Ragazze e matematica, ancora indietro in Italia e nei paesi anglosassoni
Gli stereotipi sull’impegno delle ragazze nelle materie scientifiche resistono a sorpresa nei paesi più avanzati al mondo. Secondo un ricerca OCSE diffusa martedì, nei test scientifico-matematici svolti da studentesse 15enni nelle scuole dei paesi occidentali i risultati peggiori sono proprio negli Stati Uniti, in Canada e nel Regno Unito dove mediamente le ragazze ottengono voti inferiori a quelli dei loro coetanei maschi. Mentre invece in Russia e nei paesi arabi le ragazze sono in vantaggio. Com’è possibile? Secondo gli esperti, resistono stereotipi di genere che limitano l’interesse delle donne alle materie scientifiche, tradizionalmente considerate più maschili.
Stereotipi di genere
Il dato è particolarmente rilevante se si considera che, in media, le ragazze ottengono sempre voti leggermente migliori rispetto ai maschi. E la genetica ci ha dimostrato che non c’è niente da fare: non esiste una differenza biologica tra maschi e femmine riguardo l’abilità nell’area matematica. Secondo una ricerca del Dipartimento USA per la Pubblica Istruzione, molto dipende dall’auto-percezione delle ragazze rispetto alle loro abilità matematiche e scientifiche: un’alta considerazione di sé in questo ambito coincide solitamente con la scelta di intraprendere successivamente delle carriere scientifiche. “Migliorare le convinzioni delle ragazze riguardo le loro abilità potrebbe modificare le loro scelte e performance”, sostiene il Dipartimento, “particolarmente quando passano dalle scuola elementari alle medie e alle superiori”.
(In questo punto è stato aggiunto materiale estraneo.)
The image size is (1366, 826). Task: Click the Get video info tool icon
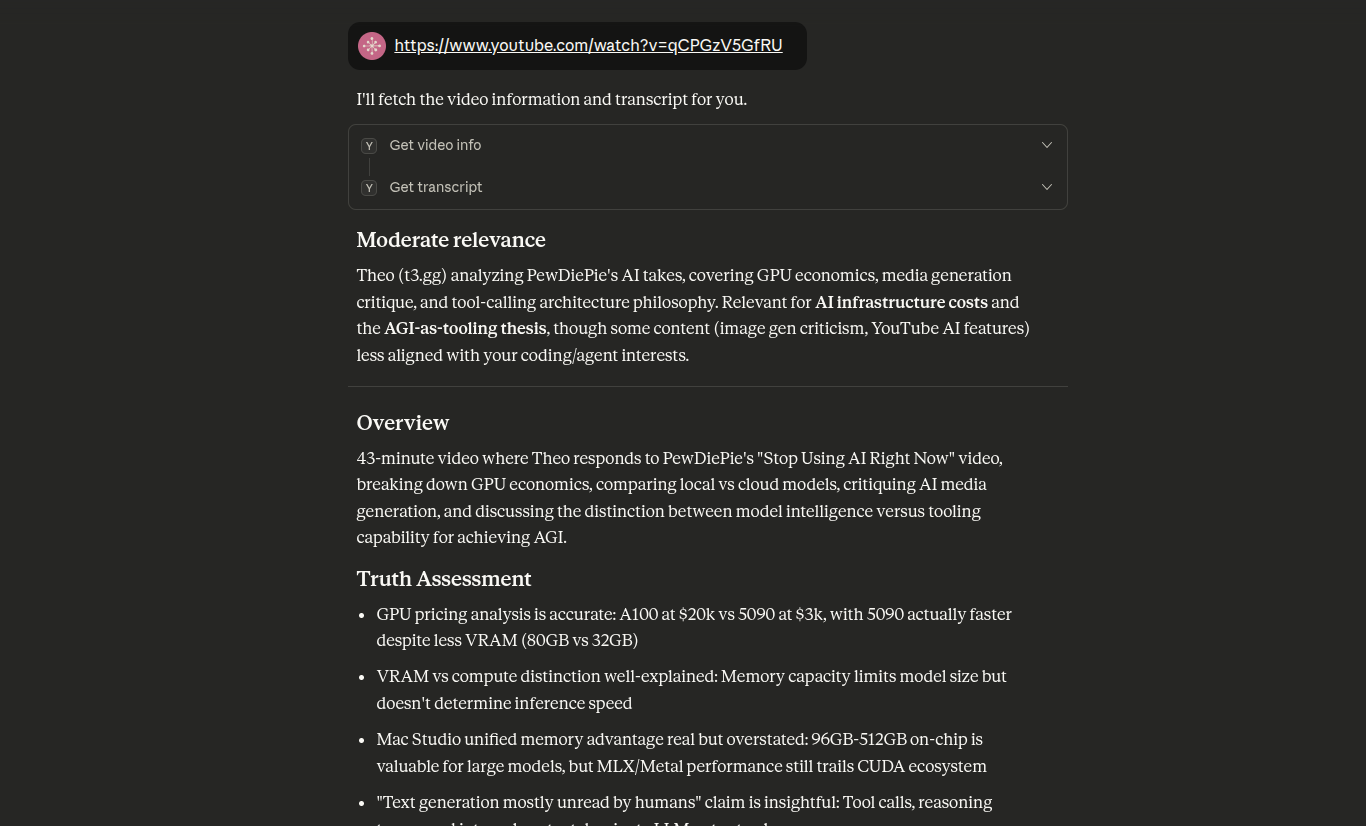(x=369, y=146)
È infatti in quella fase, a partire dall’ultimo anno delle scuole medie e per tutto il percorso liceale, che il gap tra ragazzi e ragazze aumenta. Secondo alcuni esperti intervistati dal giornale britannico The Guardian, ciò che limita le abilità matematiche delle ragazze è il modo in cui vengono presentate le materie scientifiche nelle scuole. Affrontare problemi dove tutto ciò che conta è il risultato piuttosto che il metodo, acquisire conoscenze estremamente tecniche o nozioni senza un approfondimento e una riflessione alla base, allontanerebbero le ragazze da queste materie. Se invece si modificano i test, mettendo più in luce l’aspetto creativo e riflessivo della scienza, i risultati migliorano sensibilmente. Una considerazione che, se fatta propria dagli insegnanti, potrebbe portare lontano. Nei paesi arabi l’insegnamento scientifico è simile al nostro, ma lì le donne hanno la consapevolezza che una carriera scientifica è una delle strade migliori per l’emancipazione, perché le porta a confrontarsi da pari con i propri colleghi maschi. Ambizione, questa, ormai persa in Occidente.
La situazione in Italia
Secondo Christianne Corbett, co-autrice nel 2010 del rapporto Why So Few? Women in Science, Technology, Engineering and Math (“Perché così poche? Le donne nella scienza, tecnologia, ingegneria e matematica”), gli stereotipi di genere sono già pienamente formati a 4 anni. Le bambine imparano che materie come l’ingegneria e la tecnologia sono prettamente maschili, mentre le femmine sono più portate, per esempio, per l’insegnamento nelle scuole. È per questo, sostiene, che le donne scelgono di meno le carriere scientifiche, “sebbene siano chiaramente capaci di intraprenderle con successo”.
E in Italia? Secondo i dati dell’associazione “Observa” pubblicati nel rapporto Donne e Scienza 2010, le ragazze nel nostro paese ottengono un punteggio inferiore di circa 10 punti rispetto ai loro coetanei maschi. Le differenze minori sono nelle regioni del Nord, i dati peggiori in Campania. Tuttavia, la percentuale di studentesse di materie scientifiche e tecnologiche all’università è, in Italia, tra i più alti al mondo: ben il 50,3% rispetto a una media UE del 37,5%. C’’è poco da gioire, tuttavia. A fronte di grandi eccellenze nell’ambito della ricerca scientifica (basti pensare agli esempi mediatici più noti, come Fabiola Gianotti e Ilaria Capua), molte laureate in materie scientifiche finiscono per fare altro. Ma questo, purtroppo, sembra essere un problema che riguarda tutti i laureati italiani, a prescindere dal genere.